**What you have to do**
Where the string "will" occurs in a line of the data below, that line should be copied.

**Exercise input**
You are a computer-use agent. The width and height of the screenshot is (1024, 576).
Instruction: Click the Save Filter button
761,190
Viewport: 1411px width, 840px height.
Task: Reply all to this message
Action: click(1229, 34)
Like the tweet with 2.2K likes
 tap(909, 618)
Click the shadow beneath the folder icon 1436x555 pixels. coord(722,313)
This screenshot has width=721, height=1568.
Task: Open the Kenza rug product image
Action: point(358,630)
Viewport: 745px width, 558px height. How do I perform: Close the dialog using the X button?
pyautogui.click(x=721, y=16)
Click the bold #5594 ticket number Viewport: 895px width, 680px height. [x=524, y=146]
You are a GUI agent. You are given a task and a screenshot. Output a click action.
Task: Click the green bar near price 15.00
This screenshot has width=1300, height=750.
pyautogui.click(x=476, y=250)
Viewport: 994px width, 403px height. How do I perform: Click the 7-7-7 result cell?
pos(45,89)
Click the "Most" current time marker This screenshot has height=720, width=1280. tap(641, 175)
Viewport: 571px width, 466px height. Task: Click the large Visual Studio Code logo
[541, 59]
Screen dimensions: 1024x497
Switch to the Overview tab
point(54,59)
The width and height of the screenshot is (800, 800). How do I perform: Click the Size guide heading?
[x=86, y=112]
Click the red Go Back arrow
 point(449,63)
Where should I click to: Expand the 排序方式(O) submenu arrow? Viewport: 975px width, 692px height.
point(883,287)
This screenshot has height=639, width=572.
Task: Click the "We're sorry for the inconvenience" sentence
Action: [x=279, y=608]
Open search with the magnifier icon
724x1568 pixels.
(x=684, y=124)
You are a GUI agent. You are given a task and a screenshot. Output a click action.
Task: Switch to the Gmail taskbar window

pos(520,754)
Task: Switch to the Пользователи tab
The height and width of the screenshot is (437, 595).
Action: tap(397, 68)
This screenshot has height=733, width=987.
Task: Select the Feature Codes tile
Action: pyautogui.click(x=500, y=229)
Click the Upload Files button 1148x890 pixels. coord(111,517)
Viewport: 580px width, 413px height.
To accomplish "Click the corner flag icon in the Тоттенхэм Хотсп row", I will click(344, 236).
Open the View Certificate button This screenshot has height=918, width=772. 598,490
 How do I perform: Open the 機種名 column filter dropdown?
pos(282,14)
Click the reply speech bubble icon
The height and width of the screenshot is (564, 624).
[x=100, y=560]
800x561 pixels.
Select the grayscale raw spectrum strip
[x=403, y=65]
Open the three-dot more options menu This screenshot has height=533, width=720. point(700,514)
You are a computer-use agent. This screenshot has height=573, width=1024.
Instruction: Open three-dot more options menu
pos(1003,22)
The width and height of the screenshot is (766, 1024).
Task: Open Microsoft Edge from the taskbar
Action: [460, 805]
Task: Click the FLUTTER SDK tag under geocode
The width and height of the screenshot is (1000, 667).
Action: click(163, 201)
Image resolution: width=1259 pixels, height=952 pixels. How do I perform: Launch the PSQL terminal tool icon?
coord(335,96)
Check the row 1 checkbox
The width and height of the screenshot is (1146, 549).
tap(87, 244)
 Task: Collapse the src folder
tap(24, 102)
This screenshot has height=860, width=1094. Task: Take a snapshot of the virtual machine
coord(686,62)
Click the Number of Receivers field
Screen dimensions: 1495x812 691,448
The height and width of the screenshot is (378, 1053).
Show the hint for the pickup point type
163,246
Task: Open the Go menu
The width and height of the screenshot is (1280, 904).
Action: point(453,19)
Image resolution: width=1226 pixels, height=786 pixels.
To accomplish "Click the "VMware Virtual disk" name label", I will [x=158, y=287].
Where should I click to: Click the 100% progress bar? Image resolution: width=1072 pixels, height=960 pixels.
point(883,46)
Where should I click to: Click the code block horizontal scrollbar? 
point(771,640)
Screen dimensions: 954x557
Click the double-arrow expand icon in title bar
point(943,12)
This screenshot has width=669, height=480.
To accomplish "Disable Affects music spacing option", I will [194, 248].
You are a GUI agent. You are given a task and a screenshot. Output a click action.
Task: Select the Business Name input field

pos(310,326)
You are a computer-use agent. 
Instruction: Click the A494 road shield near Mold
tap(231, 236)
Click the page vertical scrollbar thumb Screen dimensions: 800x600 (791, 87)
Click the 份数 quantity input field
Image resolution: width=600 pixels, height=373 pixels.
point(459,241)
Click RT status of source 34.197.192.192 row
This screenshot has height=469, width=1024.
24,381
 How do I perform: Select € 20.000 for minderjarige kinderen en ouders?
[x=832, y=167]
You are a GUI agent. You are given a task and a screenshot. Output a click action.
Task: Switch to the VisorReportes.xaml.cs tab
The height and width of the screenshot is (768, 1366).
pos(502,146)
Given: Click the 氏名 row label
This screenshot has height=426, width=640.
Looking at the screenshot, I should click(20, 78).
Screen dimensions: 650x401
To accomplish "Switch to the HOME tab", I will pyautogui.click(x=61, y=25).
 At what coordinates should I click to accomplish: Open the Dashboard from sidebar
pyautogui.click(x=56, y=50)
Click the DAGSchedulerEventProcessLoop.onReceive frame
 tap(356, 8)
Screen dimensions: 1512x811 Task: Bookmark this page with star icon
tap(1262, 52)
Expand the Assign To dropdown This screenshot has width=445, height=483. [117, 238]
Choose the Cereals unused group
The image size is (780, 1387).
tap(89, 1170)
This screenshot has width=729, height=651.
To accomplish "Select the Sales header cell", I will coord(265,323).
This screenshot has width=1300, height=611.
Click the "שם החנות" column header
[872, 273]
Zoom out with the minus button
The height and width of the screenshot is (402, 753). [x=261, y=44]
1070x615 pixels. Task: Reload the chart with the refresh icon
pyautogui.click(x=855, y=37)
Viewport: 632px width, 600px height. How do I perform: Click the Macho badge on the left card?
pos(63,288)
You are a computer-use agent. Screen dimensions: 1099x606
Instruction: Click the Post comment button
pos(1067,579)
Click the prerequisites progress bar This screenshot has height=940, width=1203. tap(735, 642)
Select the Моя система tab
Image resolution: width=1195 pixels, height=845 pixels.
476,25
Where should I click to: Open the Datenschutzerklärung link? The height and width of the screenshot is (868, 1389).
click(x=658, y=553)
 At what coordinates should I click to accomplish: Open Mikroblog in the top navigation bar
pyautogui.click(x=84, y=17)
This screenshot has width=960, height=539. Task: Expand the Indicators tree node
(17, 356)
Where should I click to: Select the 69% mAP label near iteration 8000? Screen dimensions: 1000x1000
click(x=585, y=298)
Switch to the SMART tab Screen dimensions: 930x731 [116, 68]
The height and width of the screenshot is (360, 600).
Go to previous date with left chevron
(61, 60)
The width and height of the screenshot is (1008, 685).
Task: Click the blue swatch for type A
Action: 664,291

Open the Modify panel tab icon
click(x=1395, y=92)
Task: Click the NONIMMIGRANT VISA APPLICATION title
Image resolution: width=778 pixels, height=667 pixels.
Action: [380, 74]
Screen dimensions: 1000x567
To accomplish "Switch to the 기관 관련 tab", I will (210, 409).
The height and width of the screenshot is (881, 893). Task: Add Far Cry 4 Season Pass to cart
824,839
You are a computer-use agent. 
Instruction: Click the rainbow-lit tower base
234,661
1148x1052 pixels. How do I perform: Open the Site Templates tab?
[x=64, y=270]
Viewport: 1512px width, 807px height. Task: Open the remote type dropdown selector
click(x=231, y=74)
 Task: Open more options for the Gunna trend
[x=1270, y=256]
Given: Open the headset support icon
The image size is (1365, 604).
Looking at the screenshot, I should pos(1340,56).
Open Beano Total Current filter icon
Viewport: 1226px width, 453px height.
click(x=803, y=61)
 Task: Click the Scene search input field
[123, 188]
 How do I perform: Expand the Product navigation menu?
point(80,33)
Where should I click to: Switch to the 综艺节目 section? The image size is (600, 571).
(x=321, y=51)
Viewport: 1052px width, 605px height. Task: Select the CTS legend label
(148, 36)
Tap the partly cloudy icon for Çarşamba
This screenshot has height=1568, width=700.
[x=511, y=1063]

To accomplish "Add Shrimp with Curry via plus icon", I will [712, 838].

**Answer to this problem**
To accomplish "Click the corner flag icon in the Тоттенхэм Хотсп row", I will click(344, 236).
To accomplish "Click the "VMware Virtual disk" name label", I will [x=158, y=287].
To accomplish "Disable Affects music spacing option", I will [194, 248].
To accomplish "Switch to the HOME tab", I will pyautogui.click(x=61, y=25).
To accomplish "Select the Sales header cell", I will coord(265,323).
To accomplish "Switch to the 기관 관련 tab", I will (210, 409).
To accomplish "Add Shrimp with Curry via plus icon", I will [712, 838].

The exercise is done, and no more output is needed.